Since the release of the 2022 edition of the Primary Liver Cancer Diagnosis and Treatment Guidelines, numerous high-quality studies—both domestic and international—have advanced the field of hepatocellular carcinoma (HCC), especially in diagnosis, staging, and treatment. Research reflecting China's real-world clinical settings has provided important theoretical guidance for the management of liver cancer. Building on accumulated clinical experience, the National Health Commission has organized expert teams to revise the guidelines, culminating in the publication of the 2024 edition, which introduces comprehensive updates across screening, diagnosis, and treatment.
To provide professional insights into the latest revisions concerning interventional and local therapies, Oncology Frontier invited Professor Zhengqiang Yang from the Cancer Hospital Chinese Academy of Medical Sciences to share his expert interpretation.
I. Ablation Therapy: Evolving Techniques and Focus on Recurrence Prevention
Common ablation techniques for hepatocellular carcinoma (HCC) include radiofrequency ablation (RFA), microwave ablation (MWA), percutaneous ethanol injection (PEI), and cryoablation (CRA). Among these, MWA stands out for its high efficiency and shorter ablation time, which reduces the “heat sink effect” commonly associated with RFA. This makes MWA particularly effective for tumors adjacent to major blood vessels, hypervascular tumors, and larger lesions, where more thorough ablation is required.

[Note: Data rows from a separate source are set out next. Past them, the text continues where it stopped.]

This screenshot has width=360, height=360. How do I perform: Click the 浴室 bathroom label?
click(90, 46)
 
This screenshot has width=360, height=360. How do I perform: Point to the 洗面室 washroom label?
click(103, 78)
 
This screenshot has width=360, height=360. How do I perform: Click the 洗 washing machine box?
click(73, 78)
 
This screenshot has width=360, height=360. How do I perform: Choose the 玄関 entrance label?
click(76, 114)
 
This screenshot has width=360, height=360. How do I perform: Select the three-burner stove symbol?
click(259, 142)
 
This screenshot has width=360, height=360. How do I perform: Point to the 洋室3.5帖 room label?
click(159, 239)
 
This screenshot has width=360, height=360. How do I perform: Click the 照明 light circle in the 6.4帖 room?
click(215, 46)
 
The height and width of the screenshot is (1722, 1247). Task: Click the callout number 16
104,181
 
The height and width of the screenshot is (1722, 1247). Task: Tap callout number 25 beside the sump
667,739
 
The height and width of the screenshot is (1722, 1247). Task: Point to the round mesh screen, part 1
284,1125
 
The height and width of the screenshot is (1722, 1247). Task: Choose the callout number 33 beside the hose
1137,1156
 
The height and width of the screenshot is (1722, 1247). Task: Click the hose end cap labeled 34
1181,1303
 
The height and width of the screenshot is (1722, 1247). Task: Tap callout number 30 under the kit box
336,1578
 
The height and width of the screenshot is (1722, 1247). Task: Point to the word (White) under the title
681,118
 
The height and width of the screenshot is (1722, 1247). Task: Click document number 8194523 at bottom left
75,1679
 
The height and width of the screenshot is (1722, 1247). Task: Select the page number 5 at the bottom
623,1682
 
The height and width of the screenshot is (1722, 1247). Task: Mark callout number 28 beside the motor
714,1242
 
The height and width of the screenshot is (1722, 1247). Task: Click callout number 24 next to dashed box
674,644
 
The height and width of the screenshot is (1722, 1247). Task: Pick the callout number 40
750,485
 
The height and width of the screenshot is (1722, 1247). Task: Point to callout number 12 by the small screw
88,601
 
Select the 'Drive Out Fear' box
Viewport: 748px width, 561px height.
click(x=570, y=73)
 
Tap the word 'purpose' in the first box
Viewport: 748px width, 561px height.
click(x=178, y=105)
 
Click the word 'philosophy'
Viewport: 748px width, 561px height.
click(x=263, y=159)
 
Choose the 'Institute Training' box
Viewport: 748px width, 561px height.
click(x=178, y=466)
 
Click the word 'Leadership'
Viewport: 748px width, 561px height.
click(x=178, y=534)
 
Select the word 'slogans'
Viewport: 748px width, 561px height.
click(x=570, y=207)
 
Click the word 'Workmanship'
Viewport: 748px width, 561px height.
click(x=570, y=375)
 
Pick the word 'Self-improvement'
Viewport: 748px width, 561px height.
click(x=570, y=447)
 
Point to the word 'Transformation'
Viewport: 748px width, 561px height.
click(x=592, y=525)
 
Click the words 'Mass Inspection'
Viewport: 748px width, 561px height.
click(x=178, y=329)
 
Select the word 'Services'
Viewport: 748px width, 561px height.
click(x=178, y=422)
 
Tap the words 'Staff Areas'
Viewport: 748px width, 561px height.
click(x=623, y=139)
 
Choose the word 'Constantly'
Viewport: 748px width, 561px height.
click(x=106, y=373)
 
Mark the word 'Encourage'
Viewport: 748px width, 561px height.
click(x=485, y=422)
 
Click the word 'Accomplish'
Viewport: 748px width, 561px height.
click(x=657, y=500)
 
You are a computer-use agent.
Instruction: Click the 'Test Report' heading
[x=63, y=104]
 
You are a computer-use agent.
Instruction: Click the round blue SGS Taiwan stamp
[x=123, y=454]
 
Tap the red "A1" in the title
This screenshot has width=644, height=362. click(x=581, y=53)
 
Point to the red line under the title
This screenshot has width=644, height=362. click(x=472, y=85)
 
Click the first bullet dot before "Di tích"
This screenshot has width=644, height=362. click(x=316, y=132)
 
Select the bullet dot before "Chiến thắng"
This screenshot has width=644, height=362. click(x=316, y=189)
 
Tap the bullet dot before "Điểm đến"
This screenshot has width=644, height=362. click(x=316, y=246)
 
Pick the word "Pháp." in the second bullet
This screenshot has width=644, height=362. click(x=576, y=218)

A landmark 12-year real-world multicenter study led by Professor Ping Liang’s team at the PLA General Hospital evaluated MWA in 2,354 patients with tumors ≤5 cm. The results showed 1-, 5-, and 10-year overall survival (OS) rates of 96.4%, 63.9%, and 41.1%, respectively. These findings demonstrate that MWA provides reliable long-term efficacy with a favorable safety profile for early-stage liver cancer.
Another multicenter retrospective study included 514 patients and used propensity score matching to compare 257 patients treated with MWA and 257 with laparoscopic liver resection (LLR) for solitary HCC tumors measuring 3–5 cm. The study found comparable efficacy between the two treatments: the median OS was 99.0 months for the MWA group and 93.8 months for the LLR group, indicating that MWA offers a non-surgical alternative with equivalent outcomes for appropriately selected patients.
Updated Recommendation: Adjuvant Therapy After Ablation Based on IMbrave050
The 2024 edition of the guidelines introduces, for the first time, a recommendation for adjuvant therapy after ablation to prevent recurrence and metastasis in liver cancer patients—based on the findings of the IMbrave050 trial.
IMbrave050 is a phase III, global, open-label, randomized clinical study comparing atezolizumab plus bevacizumab versus active surveillance in patients who had undergone curative resection or ablation for hepatocellular carcinoma (HCC). The study demonstrated a significant improvement in recurrence-free survival (RFS) with the combination therapy:
- RFS: 22.1 months (atezo + bev) vs. 21.4 months (surveillance)
- Hazard ratio (HR): 0.72
- 95% CI: 0.56–0.93; P = 0.012
These findings provide strong evidence supporting the use of atezolizumab + bevacizumab as adjuvant treatment following ablation, marking a notable advance in recurrence prevention strategies.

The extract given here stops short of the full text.